2021年08月02日 10時46分21秒 | 読書

      Butterfly  (バタフライ)   ユスラ・マルディニ(著)2019年7月発行

        —17歳のシリア難民少女がリオ五輪で泳ぐまで—

  今まさに東京2020 オリンピック大会が開催中・・・この機会にと、

  前回リオ五輪の開会式の入場行進で観た時から気になっていた難民選手団の競泳代表

  シリア人「ユスラ・マルディニ」の著作、題名もズバリ『バタフライ』を読んでみた。

  「ユスラ」は、シリア内戦前までシリアのダマスカスで家族5人普通の生活をしていた。
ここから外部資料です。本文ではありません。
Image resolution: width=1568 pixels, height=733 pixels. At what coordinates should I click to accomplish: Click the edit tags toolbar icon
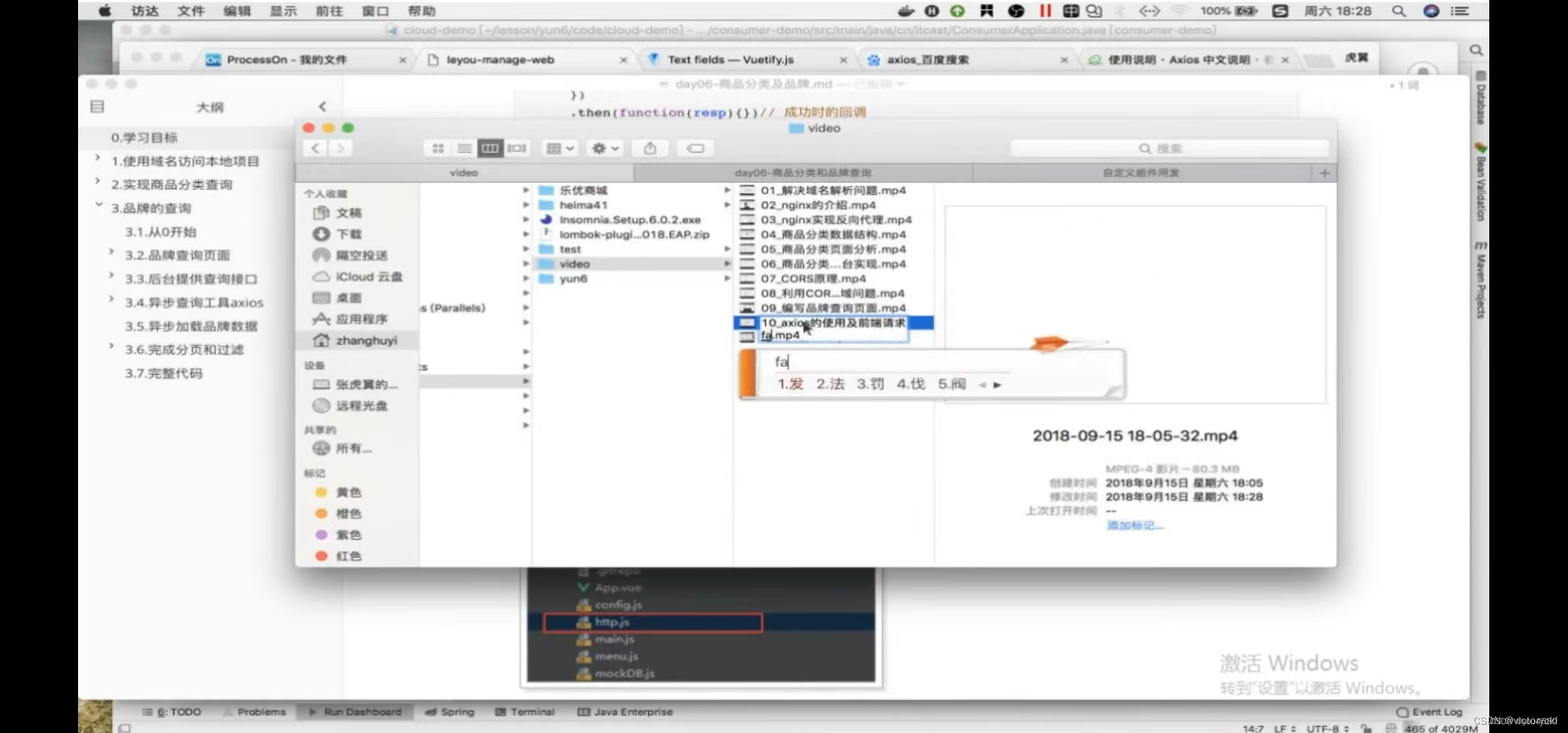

  3歳の頃から水泳コーチの父からスパルタ指導を受け、水泳一筋に励み、シリア代表として

  国際大会にも参加するほどに成長していく。が、内戦が徐々に激しくなり、爆撃により

  自宅が壊され、住まいを転々とせねばならず、街やプール周辺も危険で練習もできず、

  命の危険が迫っていることを実感、ついに覚悟を決め、姉のサラと共にシリアを脱出し、

  ドイツのベルリンを目指す。

  まずシリアのダマスカスから飛行機でヨルダンのベイルートへ、その後は→トルコ→ギリシャ→

  マケドニア→セルビア→ハンガリー→オーストリア→ベルリンと、密入国業者を頼りに、

  車、フェリー、ボート、バス、列車などを使えるところは利用し、危ないルートは徒歩で

  国境を越え、日々劣悪な状況もグループで助け合い、最悪なハンガリーの収容所からも

  必死の脱出を図り、約一ヶ月を経て、なんとか無事ベルリンに辿り着く。そして、

  ドイツの難民救済制度やドイツの友人の献身的な助けを借り、難民認定を受け、

  ベルリンのプールで競泳の練習を再開することが出来る様になる。

  大きく分けると、ベルリンを目指す長く辛く苦しい旅の経過と、ベルリンに到着してから

  リオのオリンピック参加資格を得るに至るまでの生活が、克明に描かれていて、

  難民を直近で知らない我々日本人は、是非読んだほうがいい、と思った。

  「難民と呼ばれる私達だって、望んで越境する訳ではないのです。命を守るため、、、」

  というユスラたちの切実な訴え。

  そして、(その当時は)出来る限り彼らに援助の手を差し伸べようとするドイツの意志

  と確立されている援助システム。

  ユスラというティーンエイジャーが書いたこの一冊には、感じ、学ぶべきことが多く、

  SNSなどで美しい難民スイマーとして彼女を知っている人もいると思いますが、

  本書を実際に読んで、彼女の願いを理解して欲しいです。

  因みに、彼女は、今回の東京2020・オリンピックにも、難民選手団の一員として参加、

  水泳競技のバタフライ100mを泳ぎました。残念ながら予選敗退し、7月30日に出国。

  25日のSNSの投稿では、

 ・・・

  プールサイドでのショットを添え「応援していただきありがとうございます」と感謝。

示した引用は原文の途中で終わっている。